The dataset being explored in this analysis is about drug usage among various age groups in the United States. The data was originally collected as a survey and downloaded from the fivethirtyeight Github repository. The dataset features the following variables: age groups, number of people surveyed in each age group, percentage of people in each group that use a drug for multiple drugs, and the median number of times that people in each age group used a specific drug in the last 12 months from presumably the date that the survey was done.
This is what the original data looks like (n represents number of people surveyed, drug use columns represent the percentage of people in that age group that use the drug while drug frequency columns represent the median number of times that same drug was used in the last 12 months for the same age group):
# Set working directory
setwd("~/Masters Grad School/CS544 - Foundations of Analytics/Final Project")
# Read in data
drug_data <- read.csv("drug-use-by-age.csv")
head(drug_data, n = 2)## age n alcohol_use alcohol_frequency marijuana_use marijuana_frequency
## 1 12 2798 3.9 3 1.1 4
## 2 13 2757 8.5 6 3.4 15
## cocaine_use cocaine_frequency crack_use crack_frequency heroin_use
## 1 0.1 5.0 0 - 0.1
## 2 0.1 1.0 0 3.0 0.0
## heroin_frequency hallucinogen_use hallucinogen_frequency inhalant_use
## 1 35.5 0.2 52 1.6
## 2 - 0.6 6 2.5
## inhalant_frequency pain_releiver_use pain_releiver_frequency oxycontin_use
## 1 19.0 2.0 36 0.1
## 2 12.0 2.4 14 0.1
## oxycontin_frequency tranquilizer_use tranquilizer_frequency stimulant_use
## 1 24.5 0.2 52.0 0.2
## 2 41.0 0.3 25.5 0.3
## stimulant_frequency meth_use meth_frequency sedative_use sedative_frequency
## 1 2 0.0 - 0.2 13
## 2 4 0.1 5.0 0.1 19
Preprocessing steps involved pivoting the data long so that each row could be its own observation per age group and drug.
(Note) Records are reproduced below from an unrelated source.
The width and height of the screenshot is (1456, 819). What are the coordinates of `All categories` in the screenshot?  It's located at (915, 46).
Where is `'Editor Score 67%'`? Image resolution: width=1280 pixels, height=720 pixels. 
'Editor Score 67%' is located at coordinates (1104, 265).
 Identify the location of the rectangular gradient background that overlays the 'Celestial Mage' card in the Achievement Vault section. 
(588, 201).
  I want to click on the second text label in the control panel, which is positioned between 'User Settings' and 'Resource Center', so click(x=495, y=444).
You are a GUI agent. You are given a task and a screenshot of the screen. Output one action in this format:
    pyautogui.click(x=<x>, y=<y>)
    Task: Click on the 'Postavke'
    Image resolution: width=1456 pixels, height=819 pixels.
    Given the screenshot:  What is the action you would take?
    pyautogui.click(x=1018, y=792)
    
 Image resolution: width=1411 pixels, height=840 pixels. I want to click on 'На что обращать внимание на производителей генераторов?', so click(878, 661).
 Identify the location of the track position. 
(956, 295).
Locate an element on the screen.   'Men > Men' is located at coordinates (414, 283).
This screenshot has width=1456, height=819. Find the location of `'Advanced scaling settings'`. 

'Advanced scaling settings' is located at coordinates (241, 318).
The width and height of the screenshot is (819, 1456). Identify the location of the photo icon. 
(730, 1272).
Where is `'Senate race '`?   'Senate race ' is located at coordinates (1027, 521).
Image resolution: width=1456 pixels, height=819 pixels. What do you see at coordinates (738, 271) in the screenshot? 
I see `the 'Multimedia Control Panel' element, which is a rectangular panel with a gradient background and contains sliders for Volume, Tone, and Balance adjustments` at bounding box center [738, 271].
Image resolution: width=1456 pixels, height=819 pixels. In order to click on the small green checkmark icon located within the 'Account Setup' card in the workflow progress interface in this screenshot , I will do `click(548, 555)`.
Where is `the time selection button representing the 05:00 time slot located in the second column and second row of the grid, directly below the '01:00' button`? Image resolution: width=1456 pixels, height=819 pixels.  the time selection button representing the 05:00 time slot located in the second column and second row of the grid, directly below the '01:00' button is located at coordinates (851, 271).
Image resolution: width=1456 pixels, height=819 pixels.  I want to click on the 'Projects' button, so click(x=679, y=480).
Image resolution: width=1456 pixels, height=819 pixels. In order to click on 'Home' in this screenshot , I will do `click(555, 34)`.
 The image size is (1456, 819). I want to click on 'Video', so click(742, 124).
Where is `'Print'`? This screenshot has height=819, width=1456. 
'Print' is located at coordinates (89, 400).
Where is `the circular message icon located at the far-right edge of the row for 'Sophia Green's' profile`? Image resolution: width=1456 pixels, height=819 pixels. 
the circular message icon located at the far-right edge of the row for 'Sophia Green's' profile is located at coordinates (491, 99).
To do so, the dataset had to be split into two groups: one for drug usage and one for drug frequency within last 12 months. For each dataset, the columns were renamed then pivoted to produce the desired results. Finally, the two datasets were rejoined. Also, the new column recording the median number of times a drug was used in the last 12 months was typecast to a numeric column.
# Convert to tibble
library(tidyverse)
drug_data_tibble <- as_tibble(drug_data)
# split into 2 dfs - use and frequency
# use
cnames <- colnames(drug_data_tibble)
cnames_use <- c("age",
"n",
cnames[str_detect(cnames, "_use$")])
drug_use <- select(drug_data_tibble, all_of(cnames_use))
colnames(drug_use) <- str_replace(colnames(drug_use), "_use$", "")
# freq
cnames_freq <- c("age",
"n",
cnames[str_detect(cnames, "_frequency$")])
drug_freq <- select(drug_data_tibble, all_of(cnames_freq))
colnames(drug_freq) <- str_replace(colnames(drug_freq), "_frequency$", "")
# gather each dataset separately
drug_use_gathered <- drug_use |>
gather(Drug, Percentage_That_Consume_Drug, alcohol : sedative) |>
mutate(Number_That_Use_Drug = round(n * Percentage_That_Consume_Drug * 0.01),
Number_That_Dont_Use_Drug = n - Number_That_Use_Drug)
drug_freq_gathered <- drug_freq |>
gather(Drug, Median_Num_of_times_drug_used_in_last_12_months, alcohol : sedative) |>
mutate(Median_Num_of_times_drug_used_in_last_12_months = as.numeric(Median_Num_of_times_drug_used_in_last_12_months))
# rejoin the two datasets
drug_data_combined <- drug_use_gathered |>
inner_join(drug_freq_gathered, by = c("age", "n", "Drug")) |>
select(age, n, Drug, Number_That_Use_Drug, Number_That_Dont_Use_Drug, everything())Another preprocessing step was to check for missing values:
for (col in colnames(drug_data_combined)) {
cat(col, " - ", sum(is.na(drug_data_combined[col])), " missing values", "\n")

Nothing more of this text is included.